--- Task data ---

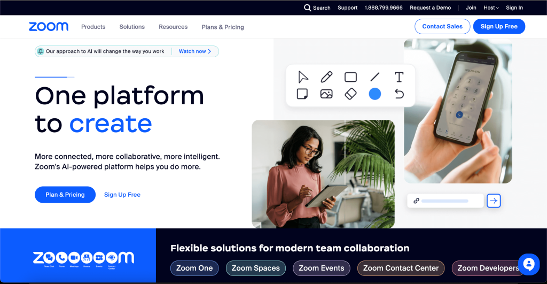Select the sticky note tool icon
This screenshot has height=284, width=547.
[x=302, y=94]
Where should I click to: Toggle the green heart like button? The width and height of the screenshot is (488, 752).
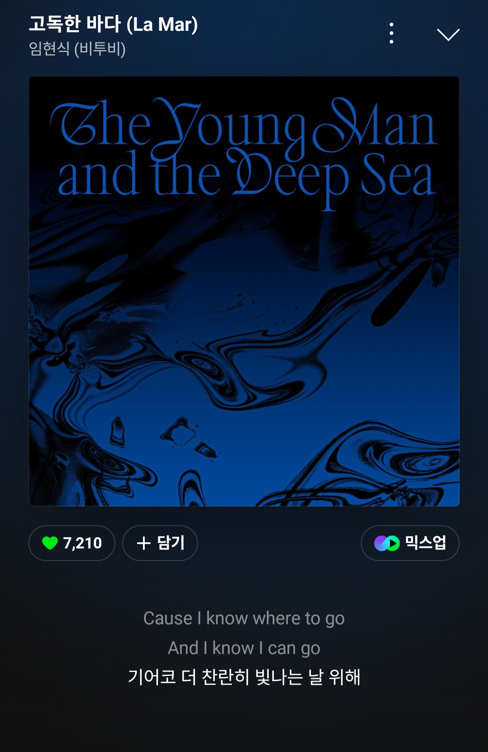click(72, 543)
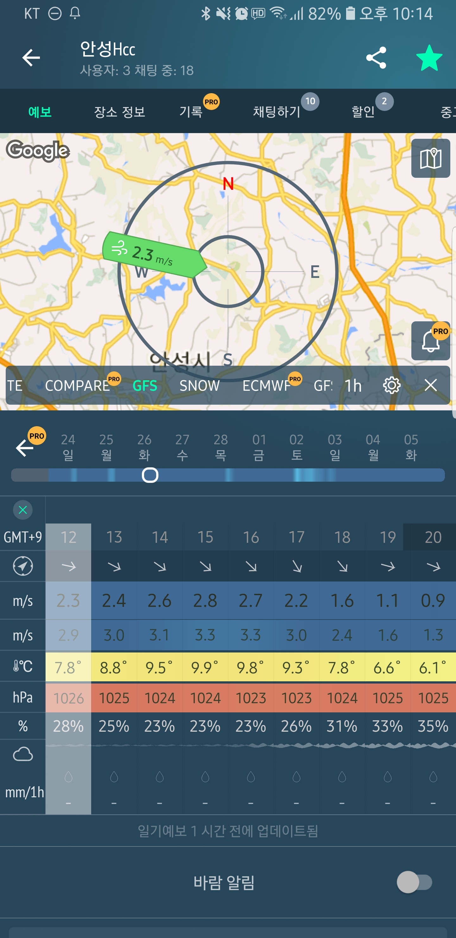Tap the PRO alert bell icon
Image resolution: width=456 pixels, height=938 pixels.
click(431, 341)
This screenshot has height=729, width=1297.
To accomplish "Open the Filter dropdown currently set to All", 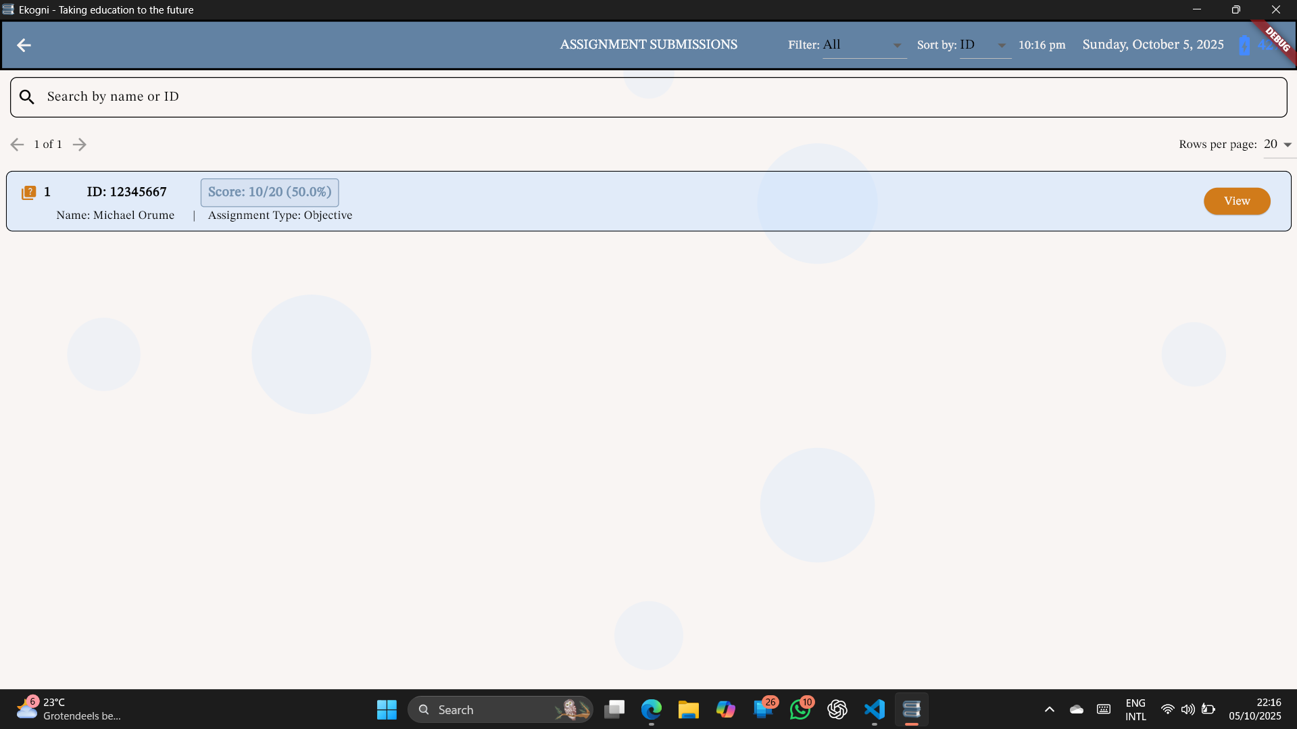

---

■ The exercise
Please copy the data above word for word, leaving out the pictures.

■ Full response
Select the sticky note tool icon
This screenshot has height=284, width=547.
[x=302, y=94]
Where should I click to: Toggle the green heart like button? The width and height of the screenshot is (488, 752).
click(72, 543)
Tap the PRO alert bell icon
Image resolution: width=456 pixels, height=938 pixels.
click(431, 341)
This screenshot has height=729, width=1297.
To accomplish "Open the Filter dropdown currently set to All", 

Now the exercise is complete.